Here's why in this edition of cyber security news you need to know. 

1. Watch Out For Fraudulent Chrome Extensions

More than 100,000 computers have been infected by a new malware family called NigelThorn, which affects only Chrome users. NigelThorn is “capable of credential theft, cryptomining, click fraud, and other nefarious actions,” says SecurityWeek.

The malware works because of social engineering: friends appear to send links to victims, who are then “redirected to a fake YouTube page that asks them to install a Chrome extension to play the video,” SecurityWeek says. “Once they accept the installation, the malicious extension is added to their browser, and the machine is enrolled in the botnet.”

NigelThorn steals Facebook login credentials and Instagram cookies to spread the link to another unsuspecting friend either through Facebook Messenger or a post on Facebook in which a friend is tagged. The process continues when one of those friends sends the link.

Protect yourself from this malware by avoiding suspicious links and Chrome extensions, and get smarter about security awareness.

 

2. Your Encrypted Emails May Not Actually Be Encrypted

Sensitive emails may be revealed due to a new set of vulnerabilities in encryption technologies, says a recent report.

“The flaws, collectively dubbed EFAIL by the team of European researchers who discovered it, affect the end-to-end encryption protocols known as OpenPGP and S/MIME,” writes Threatpost.

You may be affected if you use tools like Thunderbird, Apple Mail, and Outlook for your email. However, the Signal service is not affected.

“In a nutshell,” writes Johns Hopkins University Assistant Professor Matthew Green, “if I intercept an encrypted email sent to you, I can modify that email into a new encrypted email that contains custom HTML. In many GUI email clients, this HTML can exfiltrate the plaintext to a remote server. Ouch.”
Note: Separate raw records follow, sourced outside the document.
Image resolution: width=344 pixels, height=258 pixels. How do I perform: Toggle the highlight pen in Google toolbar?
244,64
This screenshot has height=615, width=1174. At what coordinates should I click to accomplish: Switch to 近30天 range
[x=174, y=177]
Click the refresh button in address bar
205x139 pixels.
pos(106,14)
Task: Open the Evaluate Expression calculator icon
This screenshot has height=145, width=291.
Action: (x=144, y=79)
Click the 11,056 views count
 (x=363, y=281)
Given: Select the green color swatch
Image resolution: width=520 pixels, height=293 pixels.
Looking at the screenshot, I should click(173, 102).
The Electronic Frontier Foundation has steps you can take to prevent secure emails from leaking.  

 

3. New Attack Threatens Data Corruption

An attack technique called Nethammer can execute code on targeted systems by writing and rewriting memory on dynamic random access memory (DRAM) chips, according to The Hacker News.

Ultimately, this “bit flipping” technique can allow attackers to take control of a victim’s system.
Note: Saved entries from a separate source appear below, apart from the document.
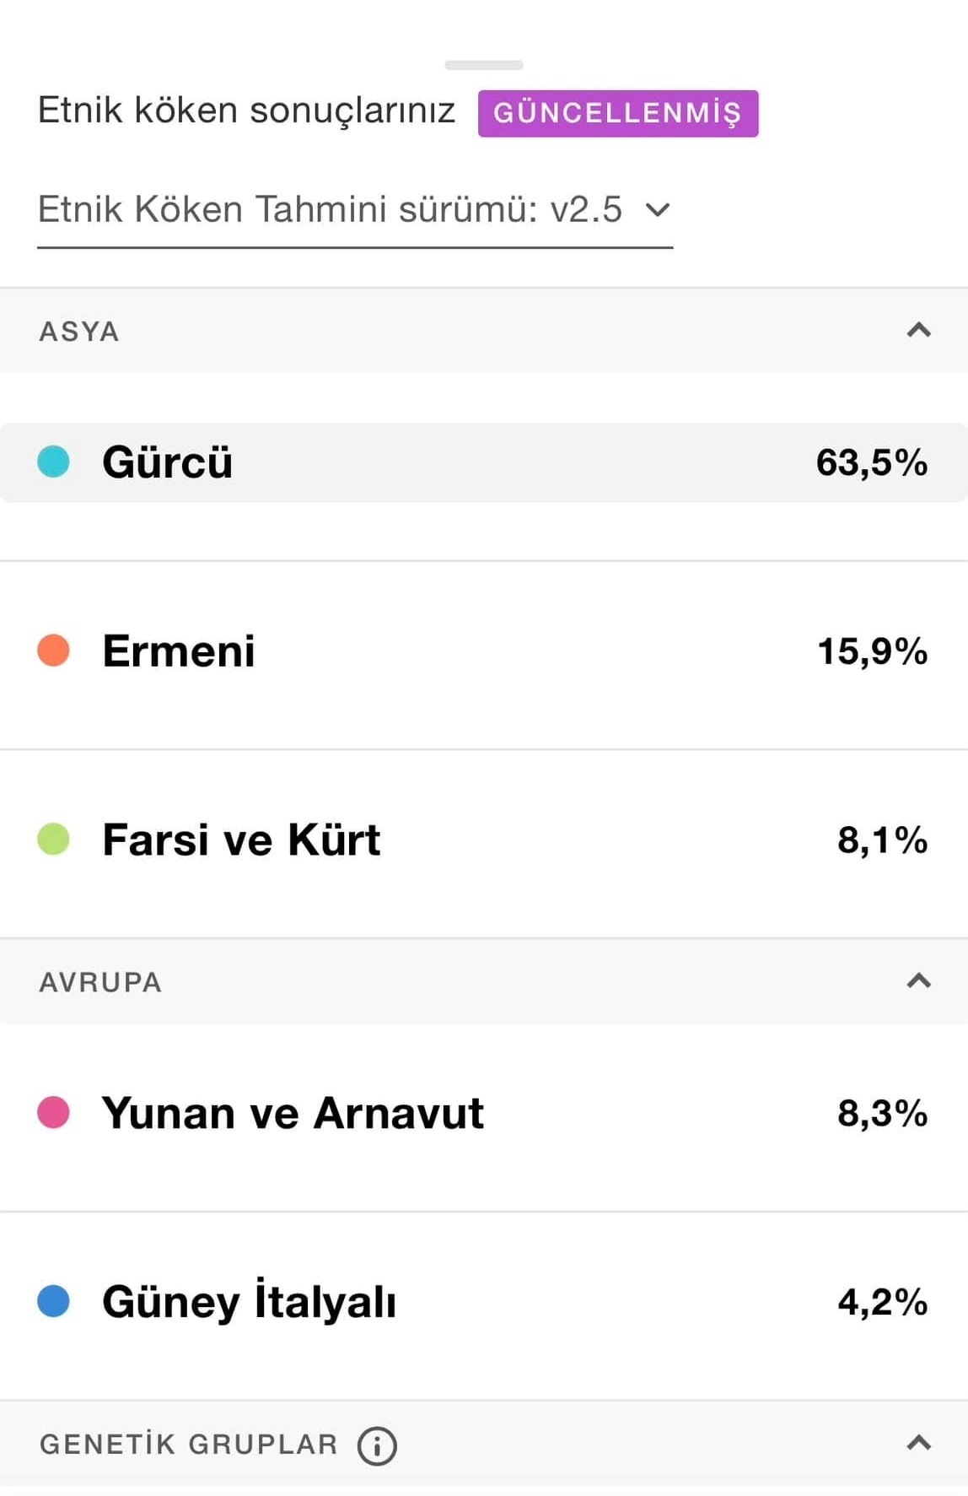Open the Farsi ve Kürt entry
The image size is (968, 1496).
pos(484,840)
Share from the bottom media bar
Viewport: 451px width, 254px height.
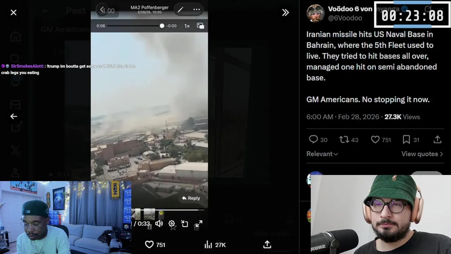pyautogui.click(x=267, y=244)
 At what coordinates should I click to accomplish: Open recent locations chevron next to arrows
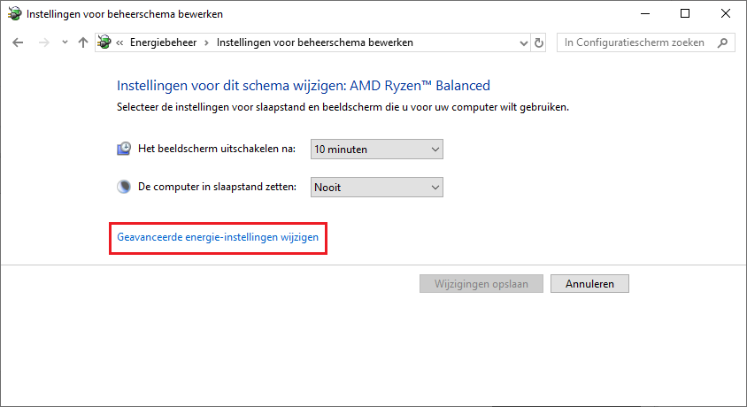(65, 42)
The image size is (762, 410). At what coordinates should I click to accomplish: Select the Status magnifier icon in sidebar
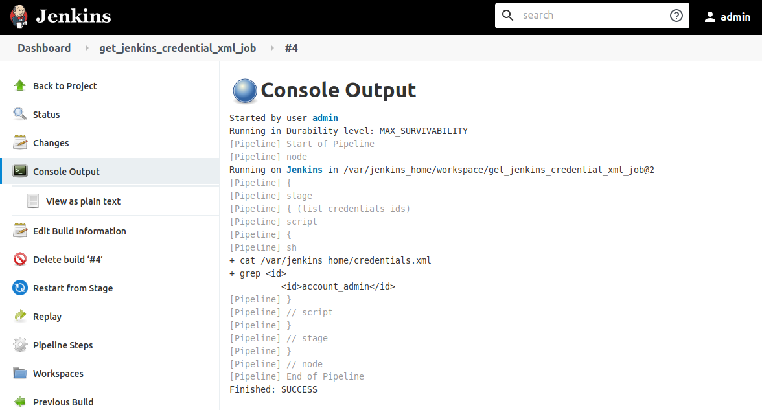pos(19,114)
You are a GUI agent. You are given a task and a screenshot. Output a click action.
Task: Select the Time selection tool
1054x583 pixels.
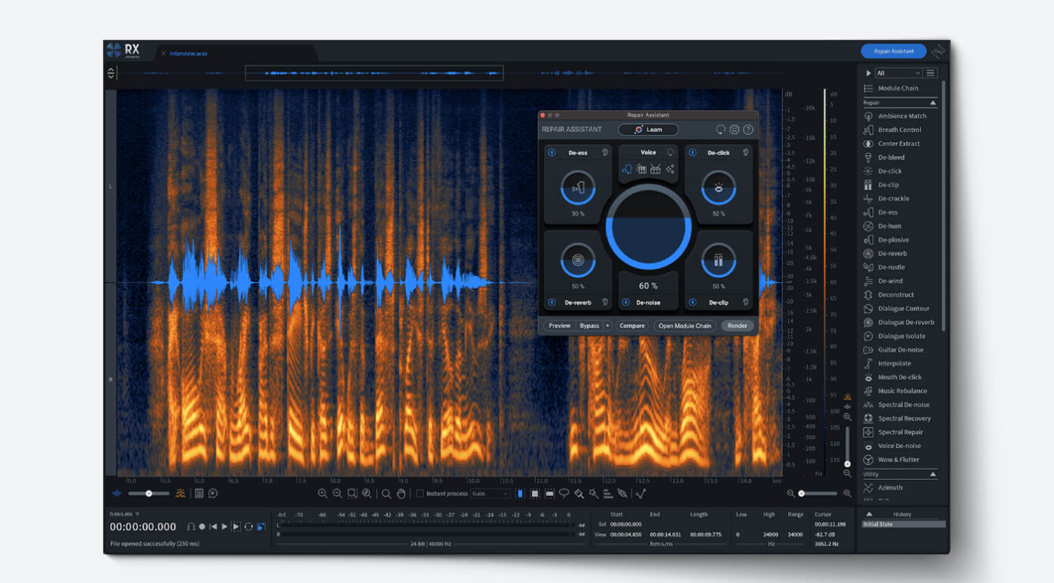pos(519,493)
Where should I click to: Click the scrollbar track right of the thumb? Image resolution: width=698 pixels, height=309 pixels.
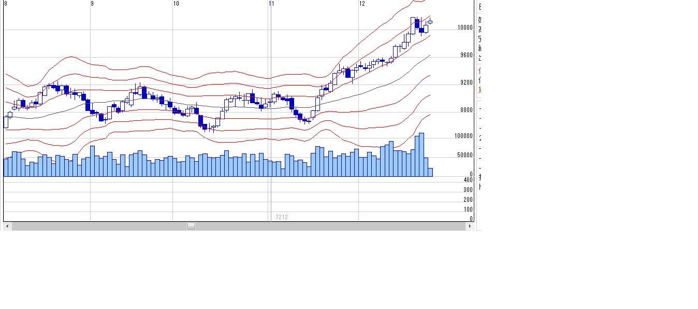click(x=331, y=226)
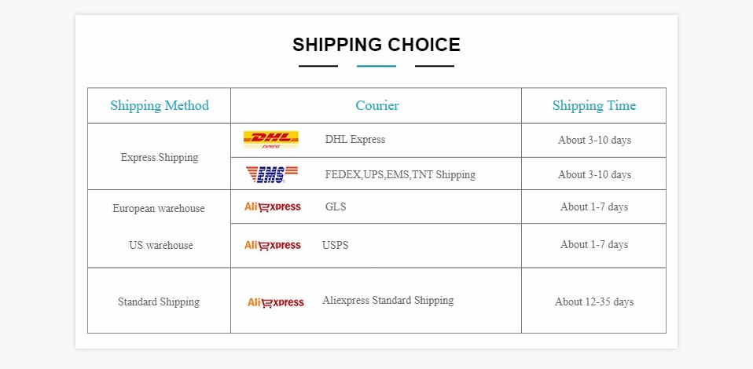
Task: Click the AliExpress logo beside USPS
Action: pos(272,245)
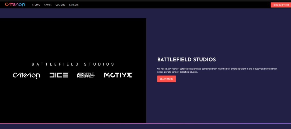Click the Ripple Effect double-R emblem
291x129 pixels.
click(79, 75)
No fix is known as of this writing to fix the issue since software patches cannot fix exploited hardware weaknesses. That leads THN to suspect that the “threat … has potential to cause real, severe damage.”

 

4. Cell Phone Data Leaked

If you’ve used the website LocationSmart to track your mobile device, snoopers may discover your location.

Phones operating on all major U.S. mobile carriers—AT&T, Sprint, T-Mobile, and Verizon—may have been affected, according to KrebsOnSecurity.

The LocationSmart demo allows users to enter their information, including a phone number, to see the approximate location of their mobile phone. The service texts the phone number, and after receiving consent, texts people their location on a Google Street View map.

However, a security researcher at Carnegie Mellon University soon learned that anyone could track the location of any phone number without authorization.

Krebs reports that it’s unclear what the carriers will do about the breach.

The LocationSmart service is currently offline.

Organizations should have a mobile policy in place, and that policy should address issues related to location.